EL uses JavaScript to asynchronously send messages (events) to their servers when the user has performed specific actions.

Data ¶

The dataset comes from a tracking schema that the Wikimedia Foundation uses for assessing user satisfaction. Desktop users are randomly sampled to be anonymously tracked by this schema which uses a "I'm alive" pinging system that we can use to estimate how long our users stay on the pages they visit. The dataset contains just a little more than a week of EL data.

Column	Value	Description
uuid	string	Universally unique identifier (UUID) for backend event handling.
timestamp	integer	The date and time (UTC) of the event, formatted as YYYYMMDDhhmmss.
session_id	string	A unique ID identifying individual sessions.
group	string	A label ("a" or "b").
action	string	Identifies in which the event was created. See below.
checkin	integer	How many seconds the page has been open for.
page_id	string	A unique identifier for correlating page visits and check-ins.
n_results	integer	Number of hits returned to the user. Only shown for searchResultPage events.
result_position	integer	The position of the visited page's link on the search engine results page (SERP).

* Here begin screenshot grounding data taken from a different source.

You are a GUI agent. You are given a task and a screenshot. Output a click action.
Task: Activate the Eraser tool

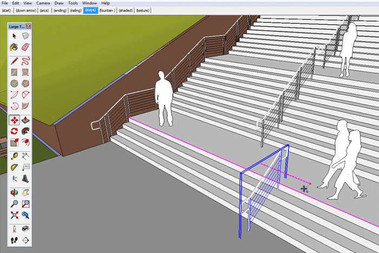25,47
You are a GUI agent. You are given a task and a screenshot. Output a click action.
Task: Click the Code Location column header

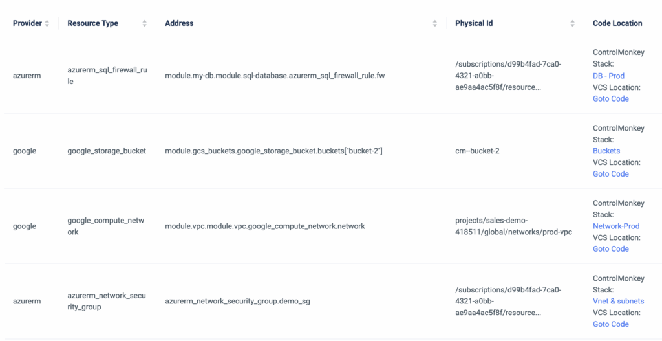pos(617,23)
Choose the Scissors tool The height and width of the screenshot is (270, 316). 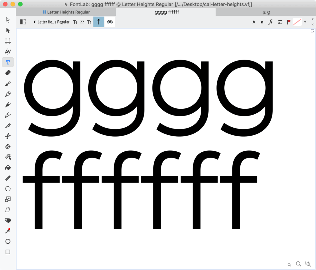point(8,136)

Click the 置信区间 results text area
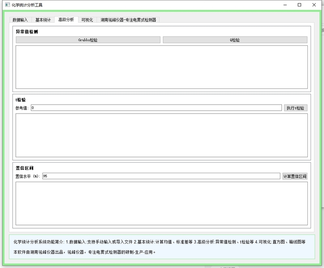coord(161,203)
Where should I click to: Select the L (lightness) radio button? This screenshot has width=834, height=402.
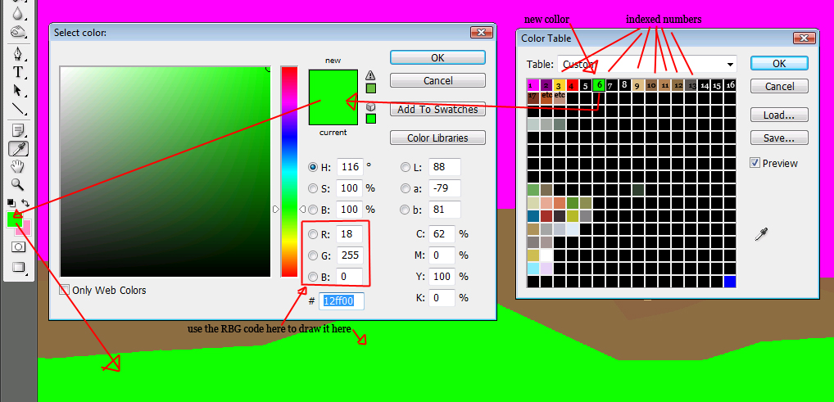pyautogui.click(x=406, y=167)
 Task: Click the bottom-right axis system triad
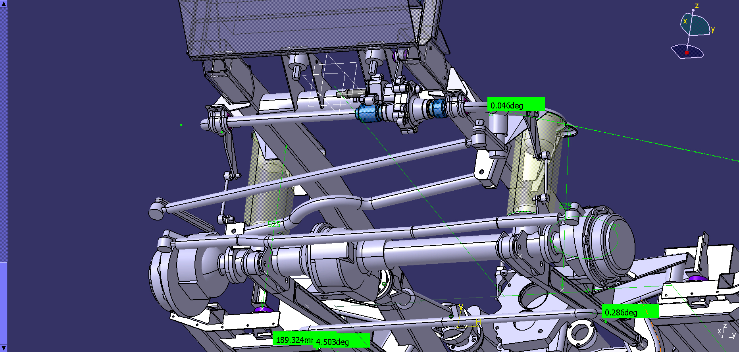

The following are possible values for an event's action field:

searchResultPage: when a new search is performed and the user is shown a SERP.
visitPage: when the user clicks a link in the results.
checkin: when the user has remained on the page for a pre-specified amount of time.

Objectives¶

The objectives of this project are to find answers to the following questions:

What is their daily overall clickthrough rate? How does it vary between the groups?
Which results do people tend to try first? How does it change day-to-day?
What is their daily overall zero results rate? How does it vary between the groups?
Let session length be approximately the time between the first event and the last event in a session. Choose a variable from the dataset and describe its relationship to session length. Visualize the relationship.

We'll dive in to the analysis below, but first well read in some basic libraries as well as some functions which we will use. The functions were defined outside this notebook can found on the GitHub repo.

import pandas as pd
import numpy as np
import os.path
import pandas as pd
from itertools import chain
import matplotlib.pyplot as plt
from plotting_functions import (plot_grouped_and_ungrouped,
                                plot_daily_clicked,
                                plot_session_length_by_group,
                                plot_session_length_by_group_percentages)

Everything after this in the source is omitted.